Review by Frank Plowright
It’s the riot of abstracted colour and shapes that first strikes about Skip. Molly Mendoza uses blobs, strokes, splodges and ripples of colour, with the effect at times being the impression of the colours flowing before your eyes. It’s unlike anything else you’ll have seen in comics, which makes for an impressive start, and Mendoza then incorporates the effects into surreal events, such as items and paint dripping off a painting or cubist transformations.
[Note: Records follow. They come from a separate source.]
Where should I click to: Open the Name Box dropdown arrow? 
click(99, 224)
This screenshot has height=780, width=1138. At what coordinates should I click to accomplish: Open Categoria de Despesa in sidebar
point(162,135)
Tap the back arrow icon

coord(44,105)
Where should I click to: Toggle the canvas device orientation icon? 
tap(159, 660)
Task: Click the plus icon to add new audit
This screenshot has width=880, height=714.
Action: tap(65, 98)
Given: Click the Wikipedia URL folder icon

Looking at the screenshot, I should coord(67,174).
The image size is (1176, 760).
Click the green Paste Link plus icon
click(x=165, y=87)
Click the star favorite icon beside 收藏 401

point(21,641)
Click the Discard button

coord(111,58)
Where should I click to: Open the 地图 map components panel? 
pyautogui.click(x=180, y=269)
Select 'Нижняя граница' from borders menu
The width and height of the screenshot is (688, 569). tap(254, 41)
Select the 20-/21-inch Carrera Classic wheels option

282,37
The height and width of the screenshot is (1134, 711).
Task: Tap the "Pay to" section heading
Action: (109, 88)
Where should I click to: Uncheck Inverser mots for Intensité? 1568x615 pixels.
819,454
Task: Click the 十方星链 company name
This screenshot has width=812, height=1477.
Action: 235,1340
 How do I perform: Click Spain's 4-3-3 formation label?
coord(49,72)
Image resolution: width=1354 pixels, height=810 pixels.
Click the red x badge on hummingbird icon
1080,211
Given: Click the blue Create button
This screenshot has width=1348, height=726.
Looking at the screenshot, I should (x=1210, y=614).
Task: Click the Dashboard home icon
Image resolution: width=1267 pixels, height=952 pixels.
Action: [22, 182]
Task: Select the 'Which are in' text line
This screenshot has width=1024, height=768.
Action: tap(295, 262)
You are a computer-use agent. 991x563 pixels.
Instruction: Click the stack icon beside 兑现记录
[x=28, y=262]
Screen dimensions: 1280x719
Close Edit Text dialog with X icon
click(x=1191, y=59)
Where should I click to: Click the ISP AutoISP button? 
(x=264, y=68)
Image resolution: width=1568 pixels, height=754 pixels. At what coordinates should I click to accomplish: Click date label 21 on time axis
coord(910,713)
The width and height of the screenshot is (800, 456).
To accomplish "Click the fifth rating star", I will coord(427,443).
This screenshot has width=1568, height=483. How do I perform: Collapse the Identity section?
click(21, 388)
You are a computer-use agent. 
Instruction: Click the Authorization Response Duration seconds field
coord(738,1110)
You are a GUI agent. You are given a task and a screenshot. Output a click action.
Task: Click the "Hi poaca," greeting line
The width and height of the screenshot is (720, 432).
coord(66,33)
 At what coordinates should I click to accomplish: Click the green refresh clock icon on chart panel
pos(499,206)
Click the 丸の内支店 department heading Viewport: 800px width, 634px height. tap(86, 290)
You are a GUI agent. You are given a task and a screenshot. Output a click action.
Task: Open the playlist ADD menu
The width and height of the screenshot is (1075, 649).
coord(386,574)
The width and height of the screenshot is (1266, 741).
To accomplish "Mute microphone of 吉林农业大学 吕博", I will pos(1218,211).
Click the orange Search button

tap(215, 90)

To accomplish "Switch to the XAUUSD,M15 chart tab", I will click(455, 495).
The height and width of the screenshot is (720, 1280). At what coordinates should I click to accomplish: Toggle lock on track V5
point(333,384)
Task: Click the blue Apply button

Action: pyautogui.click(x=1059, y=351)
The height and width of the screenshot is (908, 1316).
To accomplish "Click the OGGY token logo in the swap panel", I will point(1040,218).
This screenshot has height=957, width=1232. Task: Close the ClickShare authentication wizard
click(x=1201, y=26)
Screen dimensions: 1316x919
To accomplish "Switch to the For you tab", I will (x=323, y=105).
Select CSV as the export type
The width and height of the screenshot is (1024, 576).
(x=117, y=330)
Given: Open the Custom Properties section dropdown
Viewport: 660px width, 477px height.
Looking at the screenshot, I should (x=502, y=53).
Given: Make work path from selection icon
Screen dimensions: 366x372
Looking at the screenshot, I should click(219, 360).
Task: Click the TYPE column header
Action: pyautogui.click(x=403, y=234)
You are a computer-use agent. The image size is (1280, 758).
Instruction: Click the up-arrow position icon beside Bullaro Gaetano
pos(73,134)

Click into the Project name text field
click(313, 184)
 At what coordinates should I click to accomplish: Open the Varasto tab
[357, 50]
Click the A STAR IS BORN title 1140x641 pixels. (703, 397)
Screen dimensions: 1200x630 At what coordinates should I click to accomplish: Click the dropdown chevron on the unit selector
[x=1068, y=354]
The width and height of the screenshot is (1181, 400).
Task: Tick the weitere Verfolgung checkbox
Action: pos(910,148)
All this is possible because Bloom is dropping through different worlds. A deliberately gender neutral protagonist, they’ve spent their life isolated in a place where civilisation is dangerous, subsisting on what nature provides. However, when their protector goes missing, Bloom begins a journey through the rabbit hole, picking up companion Gloopy, a sort of living grass creature. Although Bloom’s aim is to return home, the plot such as it is consists of Menzoza, throwing them and Gloopy into one disorienting scenario after another, only ever confined by her visual imagination.
That visual imagination is immense, but it also makes Skip something to be read in small portions as each visual treat repeats the same basic pattern of threat, fear, rescue and a jolt onwards. It’s prompted by emotional resonance, the bond between Bloom and Gloopy becoming ever stronger as each recognises the other as the only permanence in an ever shifting reality. There is a beginning, a pair in fact, and reflecting that also two endings, but in between Skip never transcends it just being a vehicle for Mendoza’s vivid illustrative skills. As these are stunning, it carries the graphic novel a long way, but readers are less likely to find complete satisfaction.